Responding to an Aug. 28 FCW article outlining the government's Federal Cloud Credential Exchange, a reader questioned the logic of having a foreign company design an American credentialing system, writing:  I'd like to see the background of how we decided having a foreign country be the epicenter of our credentialing system makes good sense. I'm sure logic was used in that decision, I'm just not seeing it.

Frank Konkel responds:

SecureKey Technologies Chief Marketing Officer Andre Boysen suggests that American citizens shouldn't worry about their information getting used outside the borders through FCCX.  

While SecureKey is headquartered in Toronto, it has an American headquarters in Washington, D.C., from which its American contracts operate. In addition, Boysen said, services and servers hosted for FCCX will be housed on U.S. soil, not in Canada or anywhere else. It should be noted that SecureKey has not yet picked a cloud provider, yet its concern for data sovereignty aligns with the company's philosophies and existing deals with Canada and the United Kingdom.

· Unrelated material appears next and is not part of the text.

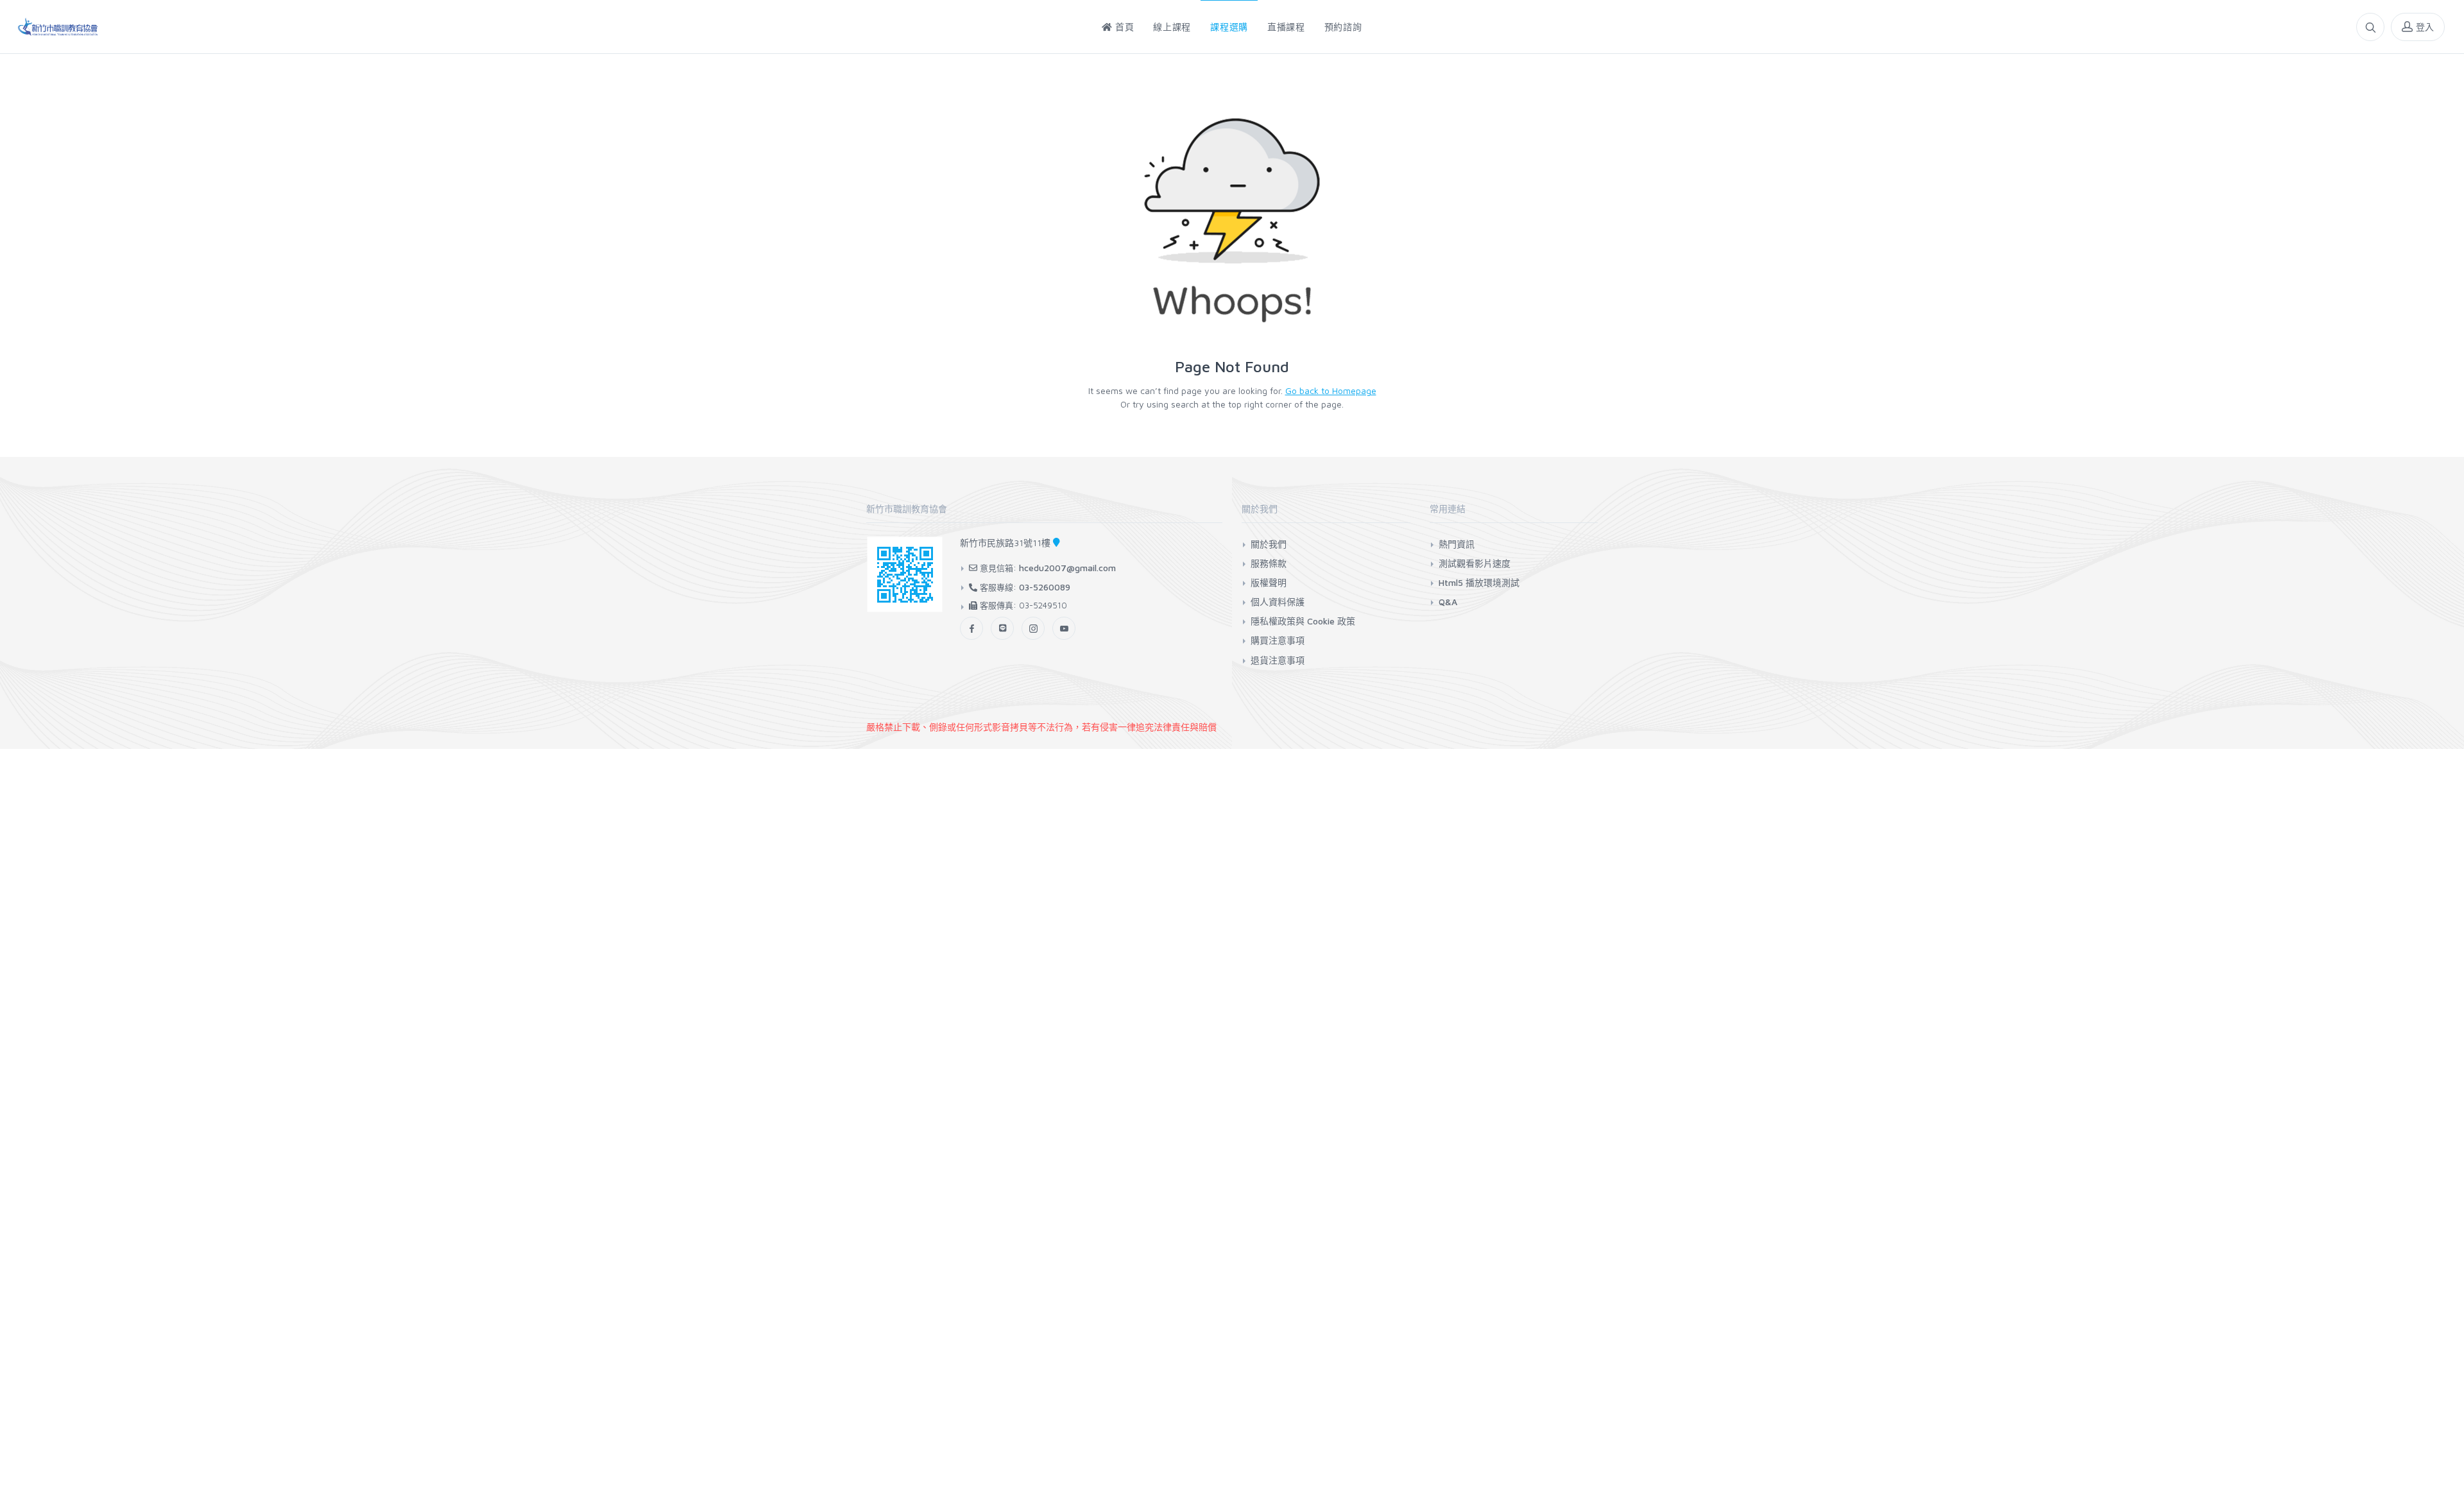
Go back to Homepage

Finally, our article describes the "triple blind" process that keeps the FCCX hub and the agency involved from putting two and two together from a user's personal information. User privacy is one of the main goals of the pilot, which has one year to prove useful enough to merit a contract extension.

As for the procurement process, keep in mind that the U.S. Postal Service received nearly 20 bids on the FCCX pilot, many of which came from U.S. companies. The contract award makes clear that none matched what SecureKey could do from a technological or fiscal standpoint.